57	- Feature gate design. Zero unnecessary dependencies for core-only consumers. Smart split of `regex` (doc-loader, complex patterns) vs `regex-lite` (directives/mentions/quotes/media-urls, simple patterns).
58	- Security-conscious. All paths go through ammonia sanitization. Dangerous URL schemes detected case-insensitively. Path traversal blocked in media URL rewriting. HTML escaping on all user-supplied strings interpolated into HTML. Zero unsafe code.
59	- Test quality. 141 tests at ~1.09:1 test-to-logic ratio. Tests cover happy paths, edge cases, security scenarios. All co-located with implementation.
60	- Clean module boundaries. Each module does one thing. No circular dependencies. Feature gates cleanly gate whole modules.

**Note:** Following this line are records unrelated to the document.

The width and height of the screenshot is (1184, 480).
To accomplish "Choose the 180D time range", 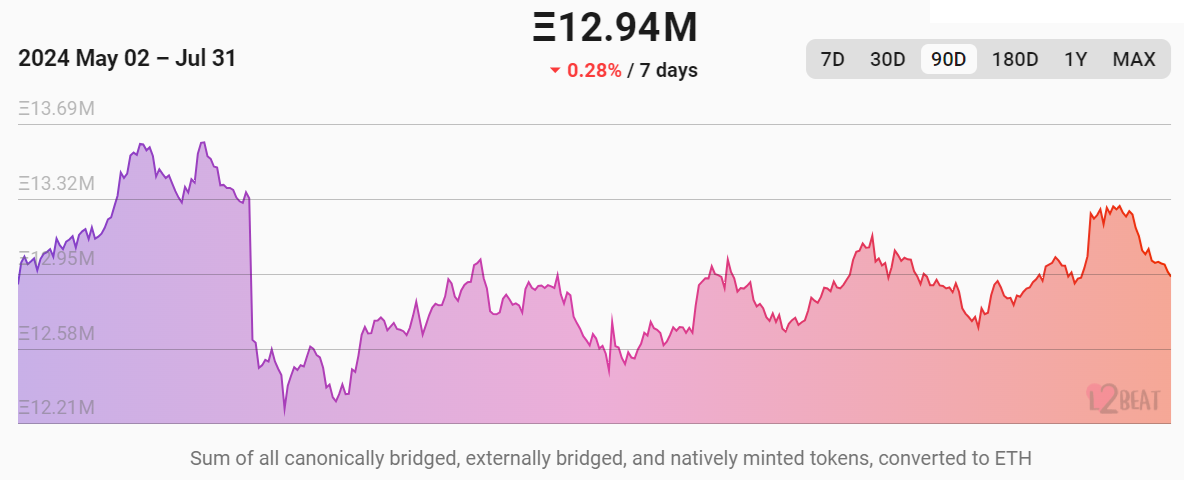I will coord(1015,59).
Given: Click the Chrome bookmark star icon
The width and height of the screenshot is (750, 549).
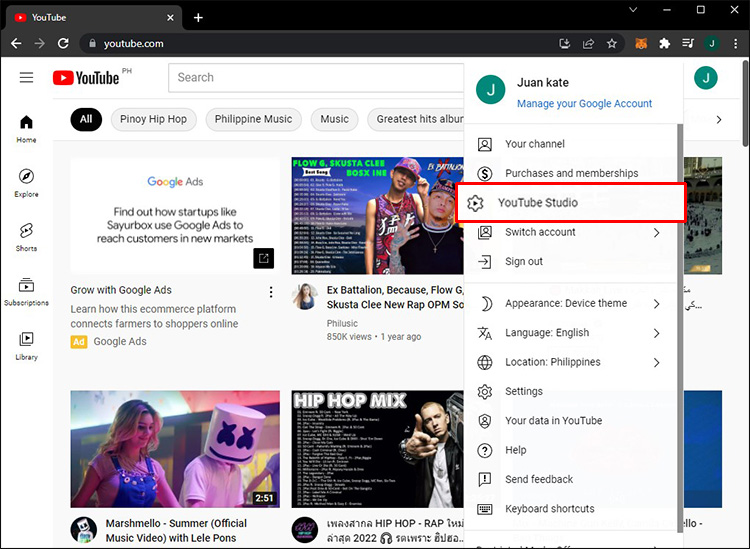Looking at the screenshot, I should [612, 44].
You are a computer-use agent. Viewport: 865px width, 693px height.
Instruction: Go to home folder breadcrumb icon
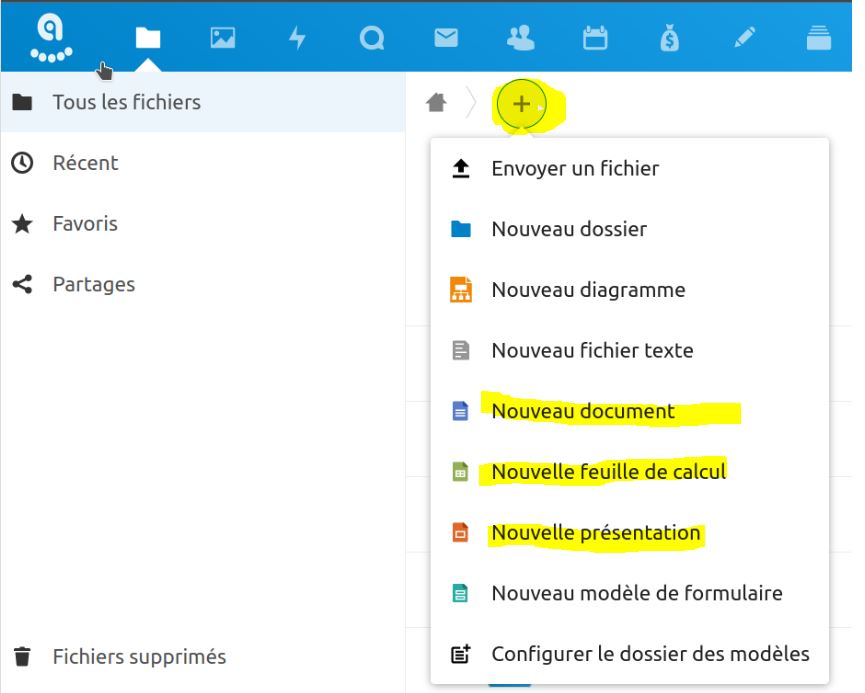[436, 103]
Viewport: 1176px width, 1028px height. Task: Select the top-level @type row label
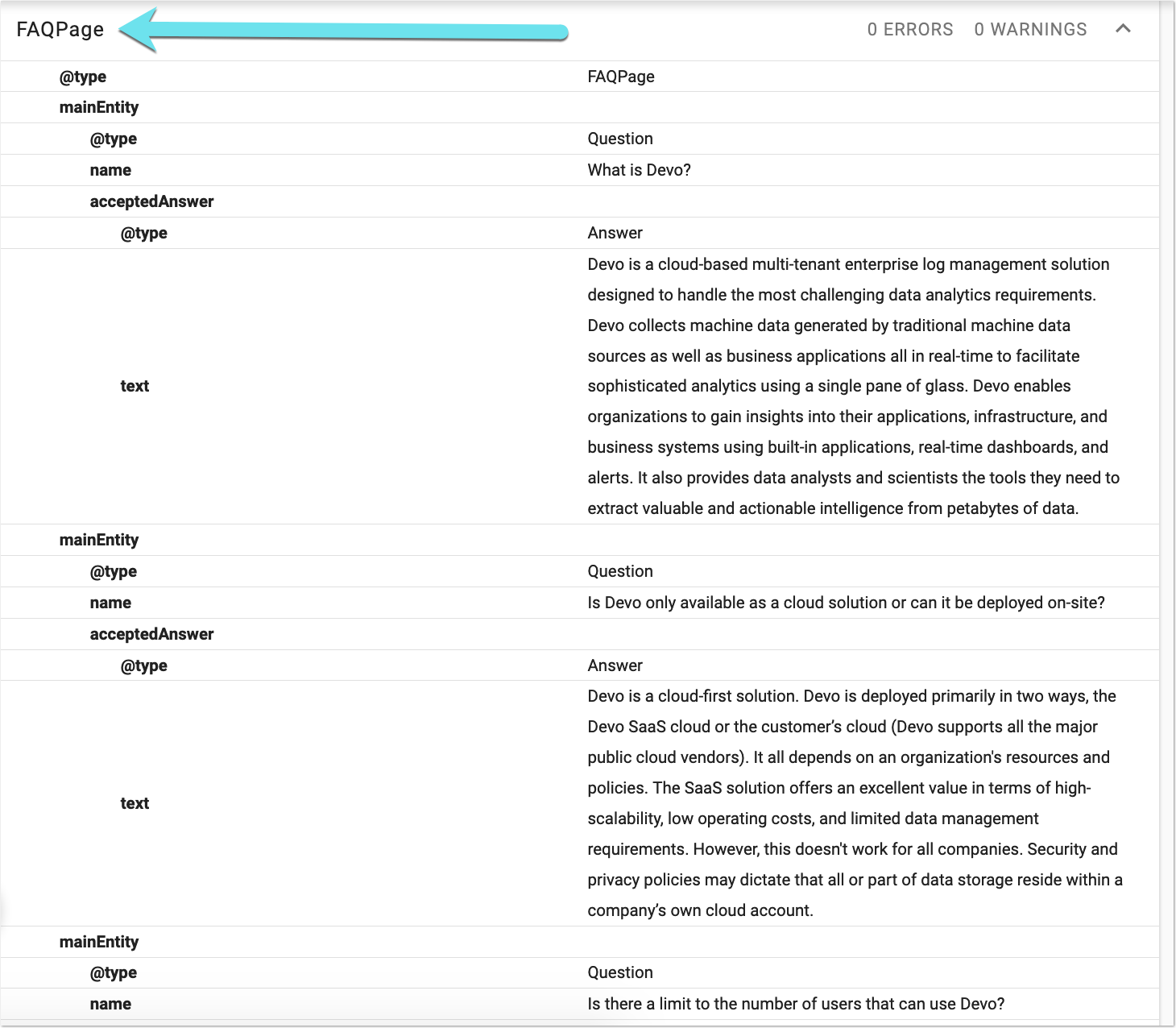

61	- Directive system is extensible. Any `[!UPPERCASE]` blockquote becomes an alert div. Code tabs auto-detect language labels. Both are implemented as HTML post-processing, keeping the core render pipeline simple.
62
63	## Security Checklist
64
65	\| Check \| Status \|
66	\|-------\|--------\|
67	\| XSS via raw HTML \| Pass — ammonia sanitization on all presets \|
68	\| XSS via markdown \| Pass — strict preset strips raw HTML at parser level + sanitizes \|
69	\| javascript:/data:/vbscript: URLs \| Pass — detected case-insensitively, neutralized to `#` \|
70	\| Path traversal in media URLs \| Pass — `..` paths rejected \|
71	\| User string injection in HTML \| Pass — `html_escape()` applied in quotes, TOC, media tags \|
72	\| Unsafe code \| Pass — zero `unsafe` blocks \|
73
74	## Metrics
75
76	\| Metric \| Value \|
77	\|--------\|-------\|
78	\| Source LOC (logic) \| ~1,310 \|
79	\| Source LOC (tests) \| ~1,235 \|
80	\| Source LOC (total) \| ~2,550 \|
81	\| Source files \| 13 \|
82	\| Test count \| 141 \|
83	\| Tests/KLOC (logic) \| ~108 \|
84	\| Clippy warnings \| 0 \|
85	\| Unsafe blocks \| 0 \|
86	\| Cargo features \| 6 (+full) \|
87	\| Direct dependencies \| 7 (3 always, 4 optional) \|
88	\| Consumers \| 5 (MNW, Multithreaded, GO, BB, AF) \|
89	\| Audit advisories \| 0 (1 allowed warning) \|
90
91	## Module Heatmap
92
93	\| Module \| Code \| Test \| Security \| Docs \|
94	\|--------\|:----:\|:----:\|:--------:\|:----:\|
95	\| render.rs \| A \| A \| A \| A \|
96	\| directives.rs \| A \| A \| A- \| B (not in README/arch) \|
97	\| doc_loader.rs \| A \| A- \| A \| A- \|
98	\| media_urls.rs \| A \| A \| A \| B (not in README/arch) \|
99	\| toc.rs \| A \| A- \| A \| A \|
100	\| mentions.rs \| A \| A \| A \| A \|
101	\| frontmatter.rs \| A \| A \| A \| A \|
102	\| code_spans.rs \| A \| A- \| A \| A- \|
103	\| sanitize.rs \| A- \| A- \| A \| B+ (confusing "Same" comment) \|
104	\| text.rs \| A \| A \| A \| A \|
105	\| escape.rs \| A \| A- \| A \| A \|
106	\| quotes.rs \| A \| A- \| A \| A \|
107	\| lib.rs \| A \| — \| A \| A \|
108
109	## Action Items
110
111	1. ~~[MEDIUM] Update README feature flag table to include `directives` and `media-urls`~~ — Done. Feature table, feature-gated API table, and consumers table all updated.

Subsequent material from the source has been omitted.